Data provided:
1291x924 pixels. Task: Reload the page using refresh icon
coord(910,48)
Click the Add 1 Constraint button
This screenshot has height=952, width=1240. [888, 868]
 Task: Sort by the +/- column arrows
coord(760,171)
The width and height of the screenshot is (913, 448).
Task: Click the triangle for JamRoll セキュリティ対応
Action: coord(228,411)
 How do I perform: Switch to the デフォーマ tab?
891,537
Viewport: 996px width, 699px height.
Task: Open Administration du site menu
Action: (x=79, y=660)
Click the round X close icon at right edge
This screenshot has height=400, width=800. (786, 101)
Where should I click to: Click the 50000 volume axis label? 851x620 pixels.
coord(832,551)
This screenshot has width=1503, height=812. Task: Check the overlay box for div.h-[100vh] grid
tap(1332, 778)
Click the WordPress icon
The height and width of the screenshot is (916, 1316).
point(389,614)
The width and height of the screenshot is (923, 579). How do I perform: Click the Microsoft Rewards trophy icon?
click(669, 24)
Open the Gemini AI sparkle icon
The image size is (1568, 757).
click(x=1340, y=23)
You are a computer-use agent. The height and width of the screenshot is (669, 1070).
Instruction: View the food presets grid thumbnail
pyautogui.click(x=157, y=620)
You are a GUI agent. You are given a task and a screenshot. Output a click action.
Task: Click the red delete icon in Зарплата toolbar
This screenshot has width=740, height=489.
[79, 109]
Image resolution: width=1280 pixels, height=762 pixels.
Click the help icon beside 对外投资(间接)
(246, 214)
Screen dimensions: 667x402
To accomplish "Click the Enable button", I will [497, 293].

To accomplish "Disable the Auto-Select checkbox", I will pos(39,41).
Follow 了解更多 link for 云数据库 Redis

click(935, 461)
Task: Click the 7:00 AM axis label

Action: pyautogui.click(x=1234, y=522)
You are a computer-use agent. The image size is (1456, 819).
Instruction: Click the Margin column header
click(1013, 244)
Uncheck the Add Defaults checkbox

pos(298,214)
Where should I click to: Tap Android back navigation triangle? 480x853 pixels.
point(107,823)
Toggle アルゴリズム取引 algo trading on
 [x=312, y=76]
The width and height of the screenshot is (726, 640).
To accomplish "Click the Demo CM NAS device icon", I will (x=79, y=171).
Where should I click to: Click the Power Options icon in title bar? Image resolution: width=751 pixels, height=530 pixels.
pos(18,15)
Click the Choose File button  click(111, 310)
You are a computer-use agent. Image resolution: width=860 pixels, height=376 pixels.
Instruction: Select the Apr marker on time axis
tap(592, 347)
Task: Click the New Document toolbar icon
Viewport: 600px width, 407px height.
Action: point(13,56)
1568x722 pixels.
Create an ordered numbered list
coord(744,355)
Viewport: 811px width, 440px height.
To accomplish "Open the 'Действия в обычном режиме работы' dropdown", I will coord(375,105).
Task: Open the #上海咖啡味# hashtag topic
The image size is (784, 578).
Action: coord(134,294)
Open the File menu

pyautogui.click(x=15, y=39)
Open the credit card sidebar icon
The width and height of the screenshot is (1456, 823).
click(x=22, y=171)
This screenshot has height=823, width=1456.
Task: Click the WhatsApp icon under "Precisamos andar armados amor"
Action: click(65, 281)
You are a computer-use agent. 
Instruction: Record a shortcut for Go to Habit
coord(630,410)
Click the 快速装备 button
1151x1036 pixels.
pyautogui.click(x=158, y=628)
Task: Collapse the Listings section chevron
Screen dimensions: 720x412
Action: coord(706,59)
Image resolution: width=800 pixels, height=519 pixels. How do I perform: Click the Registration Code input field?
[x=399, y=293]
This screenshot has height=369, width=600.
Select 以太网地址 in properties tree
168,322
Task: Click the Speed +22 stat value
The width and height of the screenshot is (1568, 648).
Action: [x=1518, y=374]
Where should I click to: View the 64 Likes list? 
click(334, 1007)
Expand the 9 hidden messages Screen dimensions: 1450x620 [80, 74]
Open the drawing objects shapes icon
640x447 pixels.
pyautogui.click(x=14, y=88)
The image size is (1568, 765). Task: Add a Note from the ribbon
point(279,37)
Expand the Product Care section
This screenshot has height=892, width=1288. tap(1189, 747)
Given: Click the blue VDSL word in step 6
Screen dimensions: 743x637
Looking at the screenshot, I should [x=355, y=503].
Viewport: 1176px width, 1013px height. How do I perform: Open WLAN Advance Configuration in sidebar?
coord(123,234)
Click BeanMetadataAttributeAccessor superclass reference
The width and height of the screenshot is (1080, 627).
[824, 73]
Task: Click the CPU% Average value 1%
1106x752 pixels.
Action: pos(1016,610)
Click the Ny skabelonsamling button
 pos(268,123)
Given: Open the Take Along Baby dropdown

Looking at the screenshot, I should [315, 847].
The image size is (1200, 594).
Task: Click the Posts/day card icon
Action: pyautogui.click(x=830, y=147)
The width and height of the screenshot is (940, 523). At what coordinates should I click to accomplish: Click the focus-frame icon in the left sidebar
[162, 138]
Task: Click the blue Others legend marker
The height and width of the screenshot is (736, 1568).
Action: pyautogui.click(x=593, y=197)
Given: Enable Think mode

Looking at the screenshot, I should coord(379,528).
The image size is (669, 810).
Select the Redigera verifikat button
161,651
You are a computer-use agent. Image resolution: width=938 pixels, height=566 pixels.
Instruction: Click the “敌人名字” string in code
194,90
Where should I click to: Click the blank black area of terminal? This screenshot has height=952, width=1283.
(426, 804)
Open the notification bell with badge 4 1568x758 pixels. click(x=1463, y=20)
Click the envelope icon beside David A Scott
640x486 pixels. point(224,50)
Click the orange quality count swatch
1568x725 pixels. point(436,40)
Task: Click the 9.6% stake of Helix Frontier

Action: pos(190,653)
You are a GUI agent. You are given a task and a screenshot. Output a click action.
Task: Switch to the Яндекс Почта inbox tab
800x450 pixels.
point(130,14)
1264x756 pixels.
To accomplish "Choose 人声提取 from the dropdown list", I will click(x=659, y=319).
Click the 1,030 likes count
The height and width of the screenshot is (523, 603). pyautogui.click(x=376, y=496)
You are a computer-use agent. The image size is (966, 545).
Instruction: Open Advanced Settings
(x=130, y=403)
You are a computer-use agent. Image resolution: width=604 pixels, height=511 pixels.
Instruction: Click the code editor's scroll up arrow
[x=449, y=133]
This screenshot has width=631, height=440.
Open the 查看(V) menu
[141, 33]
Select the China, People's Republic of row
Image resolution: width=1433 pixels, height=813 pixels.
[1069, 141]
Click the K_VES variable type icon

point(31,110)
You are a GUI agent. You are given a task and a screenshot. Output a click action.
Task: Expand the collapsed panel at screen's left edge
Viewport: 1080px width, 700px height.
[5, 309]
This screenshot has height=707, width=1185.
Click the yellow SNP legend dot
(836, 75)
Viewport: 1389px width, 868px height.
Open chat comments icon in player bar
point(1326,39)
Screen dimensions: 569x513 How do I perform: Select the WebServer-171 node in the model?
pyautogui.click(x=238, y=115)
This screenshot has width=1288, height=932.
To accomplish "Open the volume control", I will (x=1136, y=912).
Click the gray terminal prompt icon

What is asked: Reproduce word for word everything from the start of the rows down to the line containing "This screenshot has height=952, width=1240.", including both ends.

Task result:
1291x924 pixels. Task: Reload the page using refresh icon
coord(910,48)
Click the Add 1 Constraint button
This screenshot has height=952, width=1240. [888, 868]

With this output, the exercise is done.